Properly measuring customer loyalty is often a difficult task in multichannel B2B marketing environment. The first question is often, “Where should we start digging when there are many data silos?” Before embarking on a massive data consolidation project throughout the organization, we suggest defining the problem statements by breaking down what customer loyalty means to you first, as that exercise will narrow down the list of data assets to be dealt with.
Who’s likely to be your valuable customer? What will their value be in next few years? How long will they continue to do business with you? Which ones are in vulnerable positions, and who’s likely to churn in next three months? Wouldn’t it be great if you could identify who’s vulnerable among your valuable customers “before” they actually stop doing business with you?
Marketers often rely on surveys to measure loyalty. Net Promoter Score, for example, is a good way to measure customer loyalty for the brand. But if you want to be proactive about each customer, you will need to know the loyalty score for everyone in your base. And asking “everyone” is too cost-prohibitive and impractical. On top of that, the respondents may not be completely honest about their intentions; especially when it comes to monetary transactions.
That’s where modeling techniques come in. Without asking direct questions, what are the leading indicators of loyalty or churn? What specific behaviors lead to longevity of the relationship or complete attrition? In answering those questions, past behavior is often proven to be a better predictor of future behavior than survey data, as what people say they would do and what they actually do are indeed different.
Modeling is also beneficial, as it fills inevitable data gaps, as well. No matter how much data you may have collected, you will never know everything about everyone in your base. Models are tools that make the most of available data assets, summarizing complex datasets into forms of answers to questions. How loyal is the Company XYZ? The loyalty model score will express that in a numeric form, such as a score between one and 10 for every entity in question. That would be a lot simpler than setting up rules by digging through a long data dictionary.
Our team recently developed a loyalty model for a leading computing service company in the U.S. The purposes of the modeling exercise were two-fold:
- Find a group of customers who are likely to be loyal customers, and
- Find the “vulnerable” segment in the base.
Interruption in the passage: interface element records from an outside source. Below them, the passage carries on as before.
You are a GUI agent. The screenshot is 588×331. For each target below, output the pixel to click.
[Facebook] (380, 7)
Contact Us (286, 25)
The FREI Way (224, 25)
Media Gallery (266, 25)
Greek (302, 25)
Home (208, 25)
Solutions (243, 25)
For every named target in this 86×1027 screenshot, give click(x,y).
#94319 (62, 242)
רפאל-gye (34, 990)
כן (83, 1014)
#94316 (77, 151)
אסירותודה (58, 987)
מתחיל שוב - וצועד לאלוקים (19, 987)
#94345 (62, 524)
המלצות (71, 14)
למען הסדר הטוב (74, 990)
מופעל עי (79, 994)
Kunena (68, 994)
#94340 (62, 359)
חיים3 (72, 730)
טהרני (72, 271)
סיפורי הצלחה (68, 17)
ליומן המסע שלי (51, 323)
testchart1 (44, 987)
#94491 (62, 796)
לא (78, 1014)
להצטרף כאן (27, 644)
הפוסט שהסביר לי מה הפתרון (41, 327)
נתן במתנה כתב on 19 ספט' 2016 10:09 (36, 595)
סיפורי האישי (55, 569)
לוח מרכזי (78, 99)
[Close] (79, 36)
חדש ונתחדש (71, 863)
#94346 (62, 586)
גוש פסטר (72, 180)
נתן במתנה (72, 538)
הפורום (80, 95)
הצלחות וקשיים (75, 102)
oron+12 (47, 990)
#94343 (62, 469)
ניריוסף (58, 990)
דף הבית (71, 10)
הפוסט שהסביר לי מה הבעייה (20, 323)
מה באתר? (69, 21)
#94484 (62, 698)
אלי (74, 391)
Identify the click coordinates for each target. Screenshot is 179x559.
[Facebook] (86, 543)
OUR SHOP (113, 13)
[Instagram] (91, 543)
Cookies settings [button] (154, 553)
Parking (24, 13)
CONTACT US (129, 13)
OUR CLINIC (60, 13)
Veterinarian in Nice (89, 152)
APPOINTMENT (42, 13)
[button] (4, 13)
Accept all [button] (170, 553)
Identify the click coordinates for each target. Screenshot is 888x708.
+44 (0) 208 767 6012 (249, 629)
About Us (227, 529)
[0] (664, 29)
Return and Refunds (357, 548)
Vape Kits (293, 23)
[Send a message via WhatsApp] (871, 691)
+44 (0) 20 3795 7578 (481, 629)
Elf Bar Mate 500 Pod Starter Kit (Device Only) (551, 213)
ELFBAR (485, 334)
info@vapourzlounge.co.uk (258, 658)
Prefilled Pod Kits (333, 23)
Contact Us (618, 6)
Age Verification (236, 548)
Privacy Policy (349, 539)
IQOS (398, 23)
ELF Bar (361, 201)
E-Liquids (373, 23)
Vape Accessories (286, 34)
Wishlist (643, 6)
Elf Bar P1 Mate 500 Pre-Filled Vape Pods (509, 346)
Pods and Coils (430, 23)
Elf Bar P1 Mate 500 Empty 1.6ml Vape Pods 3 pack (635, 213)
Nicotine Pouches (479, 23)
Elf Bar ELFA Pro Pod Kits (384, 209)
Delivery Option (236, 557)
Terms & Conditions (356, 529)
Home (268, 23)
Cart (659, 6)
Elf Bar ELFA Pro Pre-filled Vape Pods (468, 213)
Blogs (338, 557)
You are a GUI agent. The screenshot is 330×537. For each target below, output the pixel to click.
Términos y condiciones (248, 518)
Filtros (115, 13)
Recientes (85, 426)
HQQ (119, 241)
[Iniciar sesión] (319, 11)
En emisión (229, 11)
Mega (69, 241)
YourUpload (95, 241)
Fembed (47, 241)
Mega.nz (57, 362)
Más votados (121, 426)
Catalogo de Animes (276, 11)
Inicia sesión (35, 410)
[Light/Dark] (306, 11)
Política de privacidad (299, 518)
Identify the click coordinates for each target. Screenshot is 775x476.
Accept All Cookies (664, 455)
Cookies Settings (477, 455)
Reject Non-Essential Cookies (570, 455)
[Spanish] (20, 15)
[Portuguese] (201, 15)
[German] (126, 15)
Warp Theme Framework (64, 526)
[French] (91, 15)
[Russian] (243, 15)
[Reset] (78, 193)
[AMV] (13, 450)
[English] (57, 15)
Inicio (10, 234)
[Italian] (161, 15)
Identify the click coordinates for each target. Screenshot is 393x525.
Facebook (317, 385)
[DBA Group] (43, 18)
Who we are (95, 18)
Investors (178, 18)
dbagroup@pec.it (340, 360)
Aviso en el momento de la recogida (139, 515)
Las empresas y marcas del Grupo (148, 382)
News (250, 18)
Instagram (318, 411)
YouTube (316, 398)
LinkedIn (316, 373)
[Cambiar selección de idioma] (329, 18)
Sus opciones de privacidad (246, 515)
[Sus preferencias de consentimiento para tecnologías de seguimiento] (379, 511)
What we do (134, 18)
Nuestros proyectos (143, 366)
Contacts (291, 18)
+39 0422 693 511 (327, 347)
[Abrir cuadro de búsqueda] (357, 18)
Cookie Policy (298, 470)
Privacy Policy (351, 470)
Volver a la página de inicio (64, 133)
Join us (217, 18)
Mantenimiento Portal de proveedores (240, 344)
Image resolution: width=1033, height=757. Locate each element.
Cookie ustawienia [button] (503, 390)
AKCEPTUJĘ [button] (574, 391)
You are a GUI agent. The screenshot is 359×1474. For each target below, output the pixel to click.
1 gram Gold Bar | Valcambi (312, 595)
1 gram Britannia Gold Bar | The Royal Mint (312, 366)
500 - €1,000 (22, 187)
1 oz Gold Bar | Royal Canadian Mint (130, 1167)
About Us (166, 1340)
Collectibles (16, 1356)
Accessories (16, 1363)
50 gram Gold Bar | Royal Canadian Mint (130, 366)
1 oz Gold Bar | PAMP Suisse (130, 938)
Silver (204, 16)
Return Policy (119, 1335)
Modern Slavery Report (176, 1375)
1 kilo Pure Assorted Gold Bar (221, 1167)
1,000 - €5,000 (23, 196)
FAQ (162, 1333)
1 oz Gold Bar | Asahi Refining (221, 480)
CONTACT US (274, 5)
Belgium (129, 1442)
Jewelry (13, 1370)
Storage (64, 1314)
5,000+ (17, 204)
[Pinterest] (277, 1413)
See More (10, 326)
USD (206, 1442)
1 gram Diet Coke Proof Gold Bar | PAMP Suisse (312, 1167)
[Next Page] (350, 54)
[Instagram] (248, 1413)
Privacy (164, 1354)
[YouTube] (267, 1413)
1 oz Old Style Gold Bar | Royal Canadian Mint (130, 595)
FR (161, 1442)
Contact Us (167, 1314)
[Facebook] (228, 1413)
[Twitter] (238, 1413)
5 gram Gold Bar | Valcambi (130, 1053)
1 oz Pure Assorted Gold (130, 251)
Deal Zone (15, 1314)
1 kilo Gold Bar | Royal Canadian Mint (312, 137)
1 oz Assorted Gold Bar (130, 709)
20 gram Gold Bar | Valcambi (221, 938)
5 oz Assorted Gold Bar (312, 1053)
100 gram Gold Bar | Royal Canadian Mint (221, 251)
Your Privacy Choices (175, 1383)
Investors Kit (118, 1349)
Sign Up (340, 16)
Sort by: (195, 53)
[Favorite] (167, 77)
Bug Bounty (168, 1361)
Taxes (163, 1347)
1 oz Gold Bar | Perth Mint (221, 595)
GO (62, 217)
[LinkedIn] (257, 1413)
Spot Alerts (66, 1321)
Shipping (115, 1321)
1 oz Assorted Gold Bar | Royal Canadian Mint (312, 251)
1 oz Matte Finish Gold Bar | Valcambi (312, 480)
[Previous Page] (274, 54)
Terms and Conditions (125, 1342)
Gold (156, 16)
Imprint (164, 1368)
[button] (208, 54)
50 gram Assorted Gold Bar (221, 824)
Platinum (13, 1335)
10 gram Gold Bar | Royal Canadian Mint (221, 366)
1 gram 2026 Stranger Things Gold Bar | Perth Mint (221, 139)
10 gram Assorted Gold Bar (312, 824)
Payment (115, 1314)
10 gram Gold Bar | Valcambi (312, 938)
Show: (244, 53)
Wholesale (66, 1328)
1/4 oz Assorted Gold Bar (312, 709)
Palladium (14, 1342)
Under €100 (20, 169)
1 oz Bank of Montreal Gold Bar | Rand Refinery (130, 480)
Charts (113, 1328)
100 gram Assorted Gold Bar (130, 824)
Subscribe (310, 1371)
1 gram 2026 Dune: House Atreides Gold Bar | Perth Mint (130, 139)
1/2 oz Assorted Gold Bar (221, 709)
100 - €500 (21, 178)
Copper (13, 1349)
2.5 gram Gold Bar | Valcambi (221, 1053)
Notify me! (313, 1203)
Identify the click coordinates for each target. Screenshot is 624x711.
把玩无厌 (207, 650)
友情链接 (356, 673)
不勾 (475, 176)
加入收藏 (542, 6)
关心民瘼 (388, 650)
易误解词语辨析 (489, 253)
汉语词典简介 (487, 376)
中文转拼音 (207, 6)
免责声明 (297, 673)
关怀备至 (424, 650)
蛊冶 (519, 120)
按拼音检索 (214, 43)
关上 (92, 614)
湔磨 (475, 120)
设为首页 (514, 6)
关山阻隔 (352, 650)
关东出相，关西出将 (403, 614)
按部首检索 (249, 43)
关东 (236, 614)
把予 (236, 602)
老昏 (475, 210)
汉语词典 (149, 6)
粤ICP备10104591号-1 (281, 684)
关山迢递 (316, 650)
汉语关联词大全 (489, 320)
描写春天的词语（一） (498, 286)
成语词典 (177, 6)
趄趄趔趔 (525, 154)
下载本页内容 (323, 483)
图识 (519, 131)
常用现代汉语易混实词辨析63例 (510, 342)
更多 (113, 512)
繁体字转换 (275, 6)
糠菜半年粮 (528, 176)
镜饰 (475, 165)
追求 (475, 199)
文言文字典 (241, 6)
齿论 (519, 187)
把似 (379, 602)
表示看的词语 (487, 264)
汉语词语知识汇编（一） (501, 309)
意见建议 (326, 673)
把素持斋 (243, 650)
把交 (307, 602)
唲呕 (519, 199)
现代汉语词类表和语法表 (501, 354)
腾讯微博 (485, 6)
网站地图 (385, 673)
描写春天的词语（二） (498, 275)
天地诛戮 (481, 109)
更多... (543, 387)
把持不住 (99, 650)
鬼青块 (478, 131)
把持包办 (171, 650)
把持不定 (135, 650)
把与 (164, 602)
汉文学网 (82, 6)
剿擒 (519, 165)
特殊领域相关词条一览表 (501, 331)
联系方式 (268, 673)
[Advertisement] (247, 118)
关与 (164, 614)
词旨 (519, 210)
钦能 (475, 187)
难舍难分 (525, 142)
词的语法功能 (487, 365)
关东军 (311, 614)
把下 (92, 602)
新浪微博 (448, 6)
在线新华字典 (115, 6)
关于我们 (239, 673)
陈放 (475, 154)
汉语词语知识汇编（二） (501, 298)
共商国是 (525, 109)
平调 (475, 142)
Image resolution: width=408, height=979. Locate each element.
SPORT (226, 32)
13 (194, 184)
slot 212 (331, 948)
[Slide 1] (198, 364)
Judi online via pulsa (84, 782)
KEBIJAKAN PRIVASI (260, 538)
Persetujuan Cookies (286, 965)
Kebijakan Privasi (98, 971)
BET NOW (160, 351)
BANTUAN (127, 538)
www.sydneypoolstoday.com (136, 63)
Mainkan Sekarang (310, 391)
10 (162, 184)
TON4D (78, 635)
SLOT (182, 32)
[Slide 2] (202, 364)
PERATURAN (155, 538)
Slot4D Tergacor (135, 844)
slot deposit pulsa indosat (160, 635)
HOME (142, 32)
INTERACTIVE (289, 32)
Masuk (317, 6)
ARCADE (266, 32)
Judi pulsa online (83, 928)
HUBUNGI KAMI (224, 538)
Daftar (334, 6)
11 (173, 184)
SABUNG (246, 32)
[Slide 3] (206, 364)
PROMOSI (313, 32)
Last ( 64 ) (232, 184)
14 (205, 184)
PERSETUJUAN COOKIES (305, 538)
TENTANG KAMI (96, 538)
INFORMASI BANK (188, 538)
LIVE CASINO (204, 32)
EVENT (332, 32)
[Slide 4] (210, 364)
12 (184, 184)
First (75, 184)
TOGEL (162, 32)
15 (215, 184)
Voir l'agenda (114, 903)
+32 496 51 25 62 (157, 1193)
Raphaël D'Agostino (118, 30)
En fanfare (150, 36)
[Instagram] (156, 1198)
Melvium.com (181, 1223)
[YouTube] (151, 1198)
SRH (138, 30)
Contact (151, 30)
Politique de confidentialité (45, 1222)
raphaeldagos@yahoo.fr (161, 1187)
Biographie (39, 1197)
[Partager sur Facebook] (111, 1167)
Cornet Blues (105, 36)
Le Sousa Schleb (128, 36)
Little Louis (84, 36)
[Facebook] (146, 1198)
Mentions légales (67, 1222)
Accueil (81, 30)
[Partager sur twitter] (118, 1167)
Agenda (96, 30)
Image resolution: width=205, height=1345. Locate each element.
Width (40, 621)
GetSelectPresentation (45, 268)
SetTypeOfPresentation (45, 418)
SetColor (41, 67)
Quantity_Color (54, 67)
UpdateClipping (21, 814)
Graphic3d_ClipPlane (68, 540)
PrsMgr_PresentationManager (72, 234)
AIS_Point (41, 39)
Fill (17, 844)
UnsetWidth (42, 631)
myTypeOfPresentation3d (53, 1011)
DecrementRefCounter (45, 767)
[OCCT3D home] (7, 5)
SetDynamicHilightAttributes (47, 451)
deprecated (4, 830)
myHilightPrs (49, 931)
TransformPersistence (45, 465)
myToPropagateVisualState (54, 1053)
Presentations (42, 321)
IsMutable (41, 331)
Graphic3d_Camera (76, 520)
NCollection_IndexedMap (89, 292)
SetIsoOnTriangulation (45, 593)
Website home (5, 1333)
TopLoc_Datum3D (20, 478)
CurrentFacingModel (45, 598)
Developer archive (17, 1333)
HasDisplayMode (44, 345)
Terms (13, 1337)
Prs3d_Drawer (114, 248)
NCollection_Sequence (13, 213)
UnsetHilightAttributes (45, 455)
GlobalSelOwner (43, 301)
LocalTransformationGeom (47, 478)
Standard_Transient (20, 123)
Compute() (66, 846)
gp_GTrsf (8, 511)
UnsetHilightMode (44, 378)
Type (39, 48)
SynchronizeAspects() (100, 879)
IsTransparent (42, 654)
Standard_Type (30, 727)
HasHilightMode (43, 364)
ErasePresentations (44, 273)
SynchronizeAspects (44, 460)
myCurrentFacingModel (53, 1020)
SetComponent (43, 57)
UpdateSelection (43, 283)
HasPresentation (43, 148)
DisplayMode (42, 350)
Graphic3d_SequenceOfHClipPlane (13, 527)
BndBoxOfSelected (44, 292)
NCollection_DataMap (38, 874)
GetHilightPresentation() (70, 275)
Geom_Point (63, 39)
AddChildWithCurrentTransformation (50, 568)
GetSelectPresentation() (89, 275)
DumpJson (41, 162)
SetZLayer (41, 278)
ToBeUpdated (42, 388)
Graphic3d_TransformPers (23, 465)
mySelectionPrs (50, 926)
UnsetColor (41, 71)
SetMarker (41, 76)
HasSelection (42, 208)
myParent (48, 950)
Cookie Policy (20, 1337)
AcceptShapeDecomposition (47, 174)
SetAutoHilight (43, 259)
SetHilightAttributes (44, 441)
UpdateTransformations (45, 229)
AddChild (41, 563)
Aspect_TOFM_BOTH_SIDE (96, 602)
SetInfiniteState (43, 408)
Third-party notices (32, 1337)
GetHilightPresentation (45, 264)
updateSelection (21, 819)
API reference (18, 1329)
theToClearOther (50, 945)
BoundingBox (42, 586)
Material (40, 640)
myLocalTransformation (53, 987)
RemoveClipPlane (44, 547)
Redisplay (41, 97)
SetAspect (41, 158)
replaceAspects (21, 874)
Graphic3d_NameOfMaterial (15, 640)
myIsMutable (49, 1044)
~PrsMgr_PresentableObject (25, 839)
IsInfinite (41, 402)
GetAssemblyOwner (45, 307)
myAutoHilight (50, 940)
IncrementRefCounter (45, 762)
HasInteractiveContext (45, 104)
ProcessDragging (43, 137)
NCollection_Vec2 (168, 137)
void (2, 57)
This way, the client can treat “potentially” loyal customers even before they show all of the signs of loyalty. At the opposite end of the spectrum, the client can proactively contact vulnerable customers, if their present or future value (need a customer value model for that) is high. We would call that the “valuable-vulnerable” segment.
We could have built a separate churn model more properly, but that would have required long historical data in forms of time-series variables (processes for those can be time-consuming and costly). To get to the answer fast with minimal data that we had access to, we chose to build one loyalty model, making sure that the bottom scores could be used to measure vulnerability, while the top scores indicate loyalty.
What did we need to build this model? Again, to provide a “usable” answer in the shortest time, we only used the past three years of transaction history, along with some third-party firmographic data. We considered promotion and response-history data, technical support data, non-transactional engagement data and client-initiated activity data, but we pushed them out for future enhancement due to difficulties in data procurement.
To define what “loyal” means in a mathematical term for modeling, we considered multiple options, as that word can mean lots of different things. Depending on the purpose, it could mean high value, frequent buyer, tenured customers, or other measurements of loyalty and levels of engagement. Because we are starting with the basic transaction data, we examined many possible combinations of RFM data.
In doing so, we observed that many indicators of loyalty behave radically differently among different segments, defined by spending level in this instance, which is a clear sign that separate models are required. For other cases, such overarching segments, they can be defined based on region, product line or target groups, too.
So we divided the base into small, medium and large segments, based on annual spending level, then started examining other types of indicators of loyalty for target definition. If we had some survey data, we could have used them to define what “loyal” means. In this case, we mixed the combinations of recency and frequency factors, where each segment ended up with different target definitions. For the first round, we defined the loyal customers with the last transaction date within the past 12 months and total transaction counts within the top 10 to 15 percent range, where the governing idea was to have the target universes that are “not too big” or “not too small.” During this exercise, we concluded that the small segment of big spenders was deemed to be loyal, and we didn’t need a model to further discriminate.
As expected, models built for small- and medium-level spenders were quite different, in terms of usage of data and weight assigned to each variable. For example, even for the same product category purchases, a recency variable (weeks since the last transaction within the category) showed up as a leading indicator for one model, while various bands of categorical spending levels were important factors for the other. Common variables, such as industry classification code (SIC code) also behaved very differently, validating our decision to build separate models for each spending level segment.